A Shift That’s Been Building for Years

Over the past few iOS releases, Apple has steadily expanded its material system in SwiftUI:


.background(.ultraThinMaterial)
  

What started as a way to add subtle depth has evolved into something more foundational. Materials are no longer just visual flourishes — they’re increasingly shaping layout, hierarchy, and accessibility.

Internally, some developers have started referring to this direction as “Liquid Glass” — a system where surfaces feel adaptive, layered, and responsive to their environment.

Why “Liquid Glass” Matters

The key advantage of system materials is that they adapt automatically:

  • Contrast adjusts based on background content
  • Transparency responds to accessibility settings
  • Colors shift between light and dark modes

In practice, this means developers can rely less on hardcoded visual decisions and more on system-provided behaviors.

However, this also introduces a new challenge: how do you ensure consistency across an app when so much of the UI is dynamic?

The Missing Piece: Design Tokens

For most teams, the answer has been design tokens — named values that represent things like colors, spacing, typography, and corner radius.
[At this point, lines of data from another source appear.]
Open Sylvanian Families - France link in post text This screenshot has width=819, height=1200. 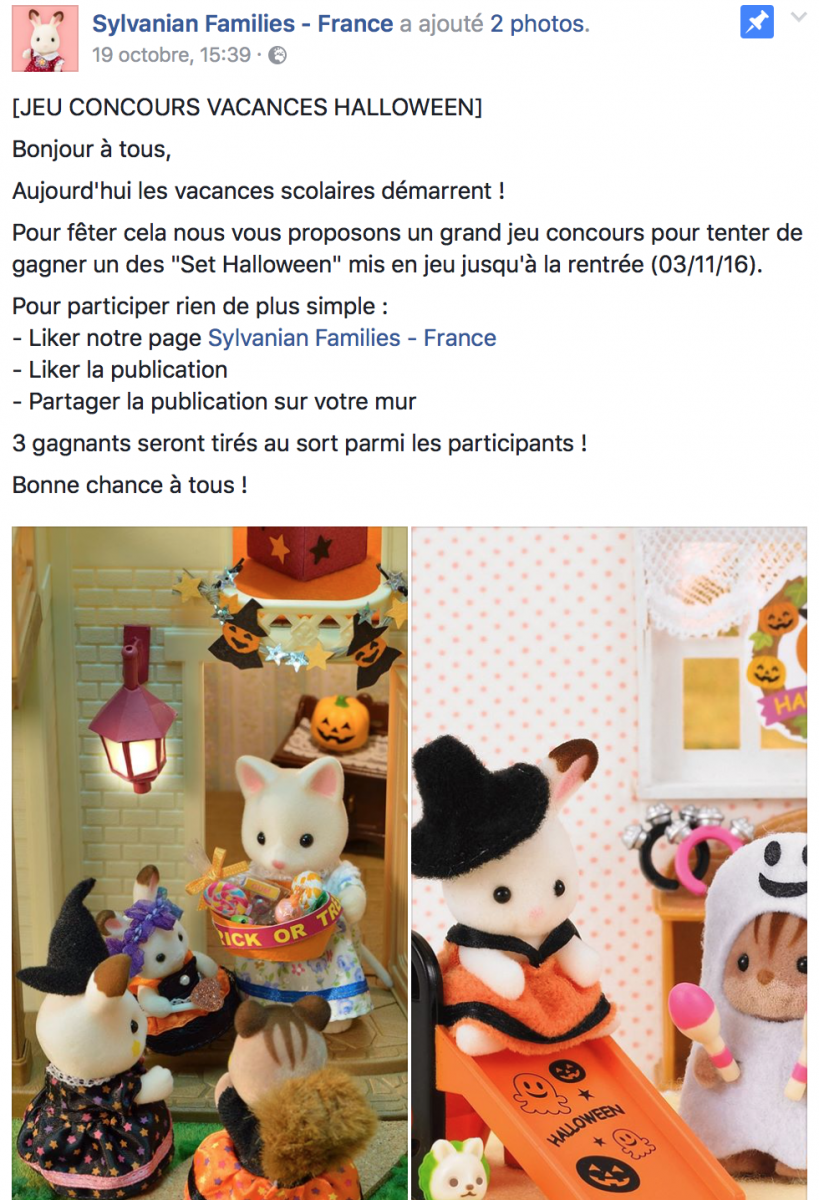click(351, 338)
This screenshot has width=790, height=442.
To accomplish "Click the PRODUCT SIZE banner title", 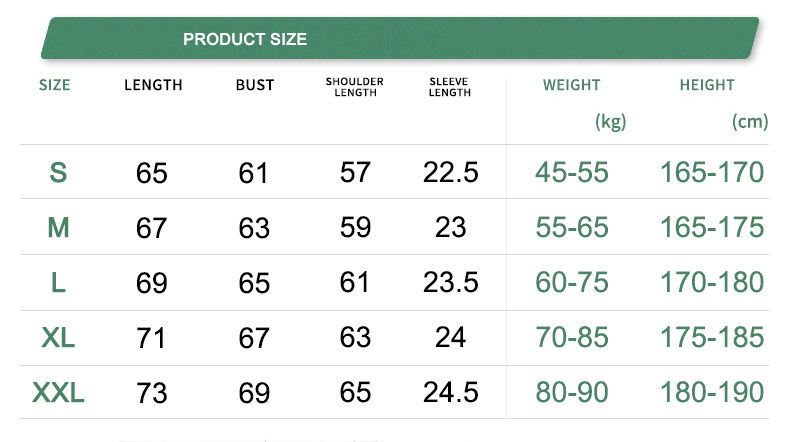I will coord(245,40).
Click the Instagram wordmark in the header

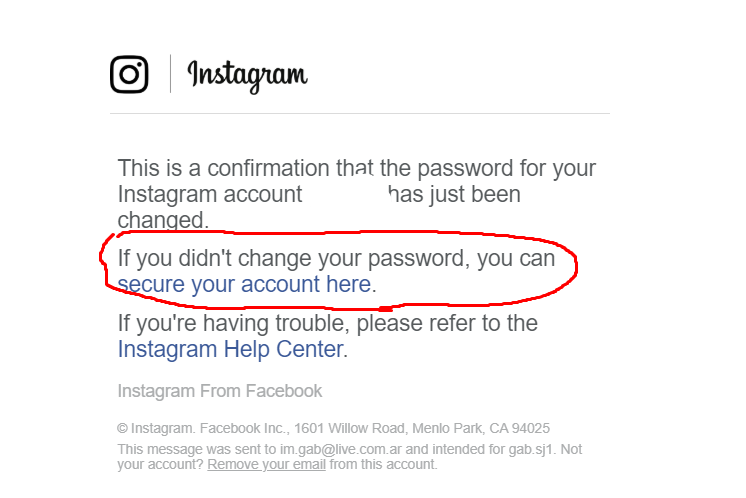(247, 75)
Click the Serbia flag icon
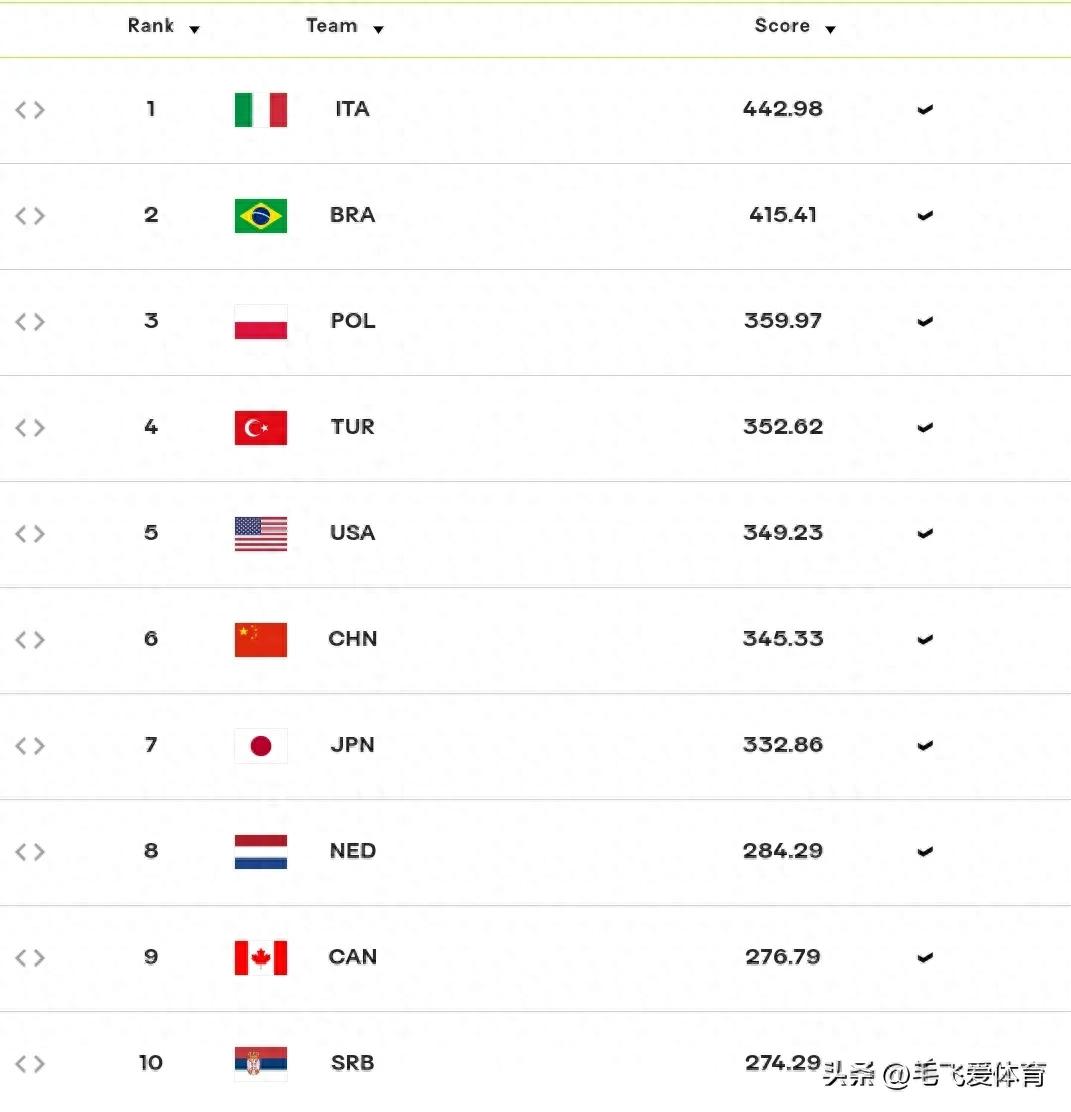This screenshot has width=1071, height=1112. pyautogui.click(x=260, y=1064)
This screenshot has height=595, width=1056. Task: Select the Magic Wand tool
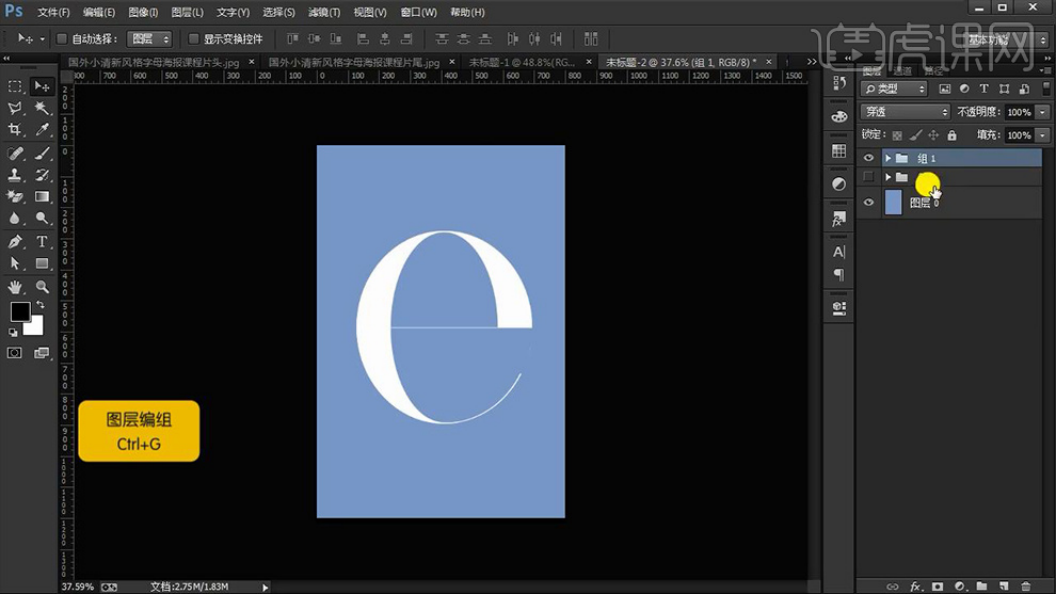point(43,108)
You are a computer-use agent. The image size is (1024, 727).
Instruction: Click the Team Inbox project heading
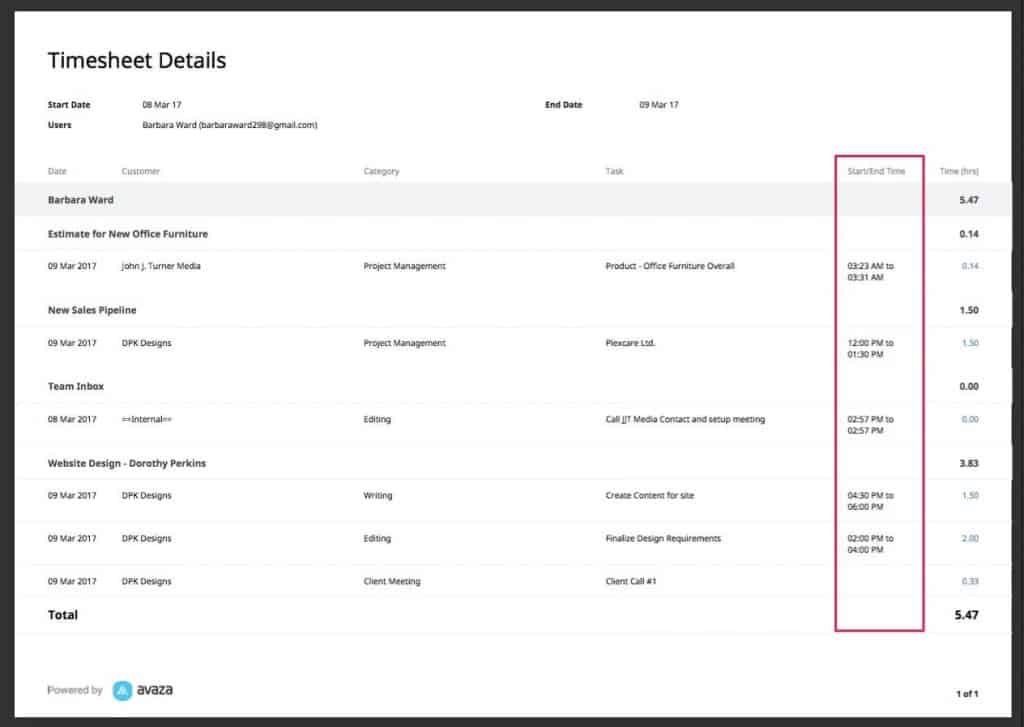(76, 386)
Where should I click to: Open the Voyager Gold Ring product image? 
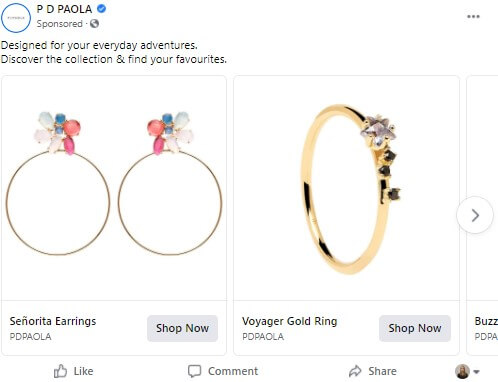coord(347,188)
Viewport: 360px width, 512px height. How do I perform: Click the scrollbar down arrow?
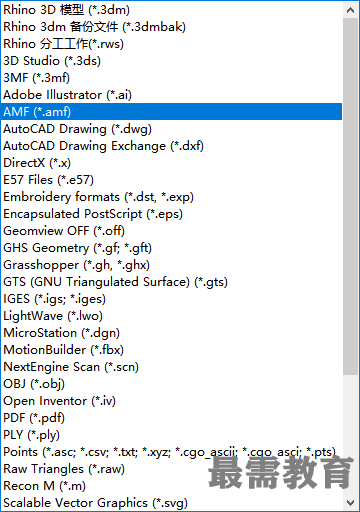point(350,502)
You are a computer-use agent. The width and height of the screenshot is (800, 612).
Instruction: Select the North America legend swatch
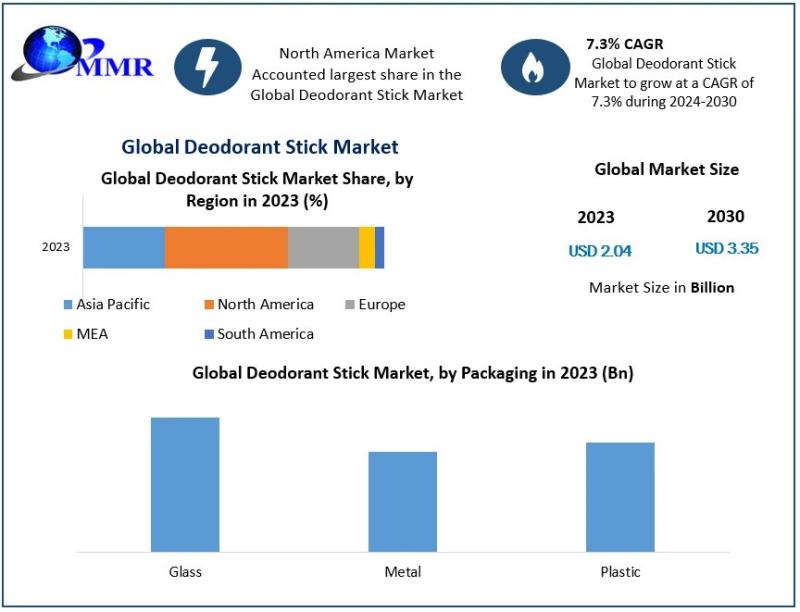pyautogui.click(x=209, y=304)
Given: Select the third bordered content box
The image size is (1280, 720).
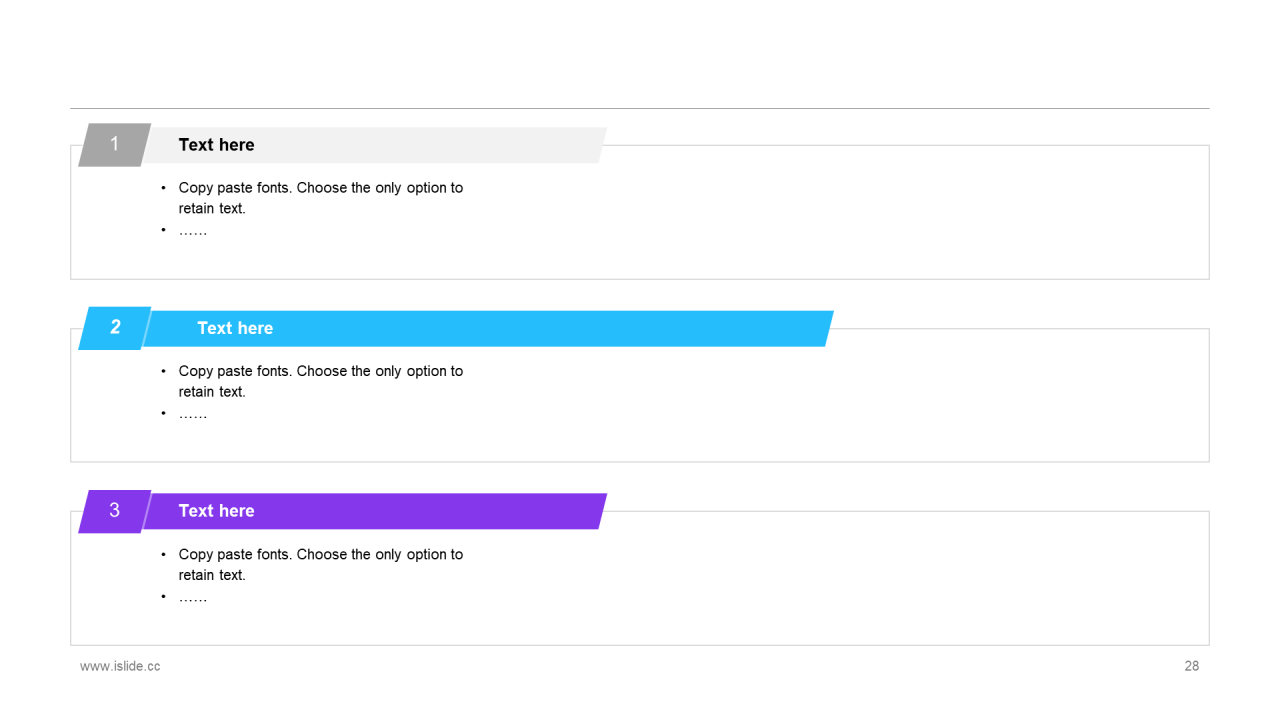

In SwiftUI today, implementing tokens typically looks something like this:


extension Color {
    static let primaryBackground = Color("PrimaryBackground")
}

struct Spacing {
    static let medium: CGFloat = 12
}
  

This works, but it’s entirely developer-defined. There’s no system-level understanding of what these values represent or how they should adapt.

Signals of a Change

In recent betas and sessions, there have been subtle hints that Apple may be exploring a more unified approach:

  • Increased emphasis on semantic styling over explicit values
  • More APIs that derive appearance from environment context
  • Internal naming patterns that suggest token-like abstractions

None of this confirms a formal system yet — but it does point toward a direction where styling becomes more declarative and system-driven.

Bridging Design and Code

One of the biggest friction points for teams today is the disconnect between design tools and implementation.

Designers define tokens in Figma, but translating those into SwiftUI is still a manual process. Even with automation scripts, the pipeline is fragile and often out of sync.

What This Could Mean for SwiftUI

If these pieces come together, SwiftUI could move toward a model where:

  • Materials handle environmental adaptation
  • Tokens define semantic intent
  • The system bridges the two automatically

Imagine something like:


.background(.surface(.primary))
.padding(.spacing(.medium))
  

Looking Ahead to WWDC

With WWDC just around the corner, it’s likely we’ll get more clarity on where Apple is heading.

Even if a full design token system isn’t announced this year, the continued investment in materials and semantic APIs suggests that Apple is moving toward a more unified UI model.

Final Thoughts

SwiftUI has always aimed to simplify UI development by focusing on intent over implementation.

“Liquid Glass,” design tokens, and cross-tool integration all point toward the same goal: reducing the gap between what we design and what we build.

If Apple delivers on even part of this vision, it could fundamentally change how teams approach UI architecture.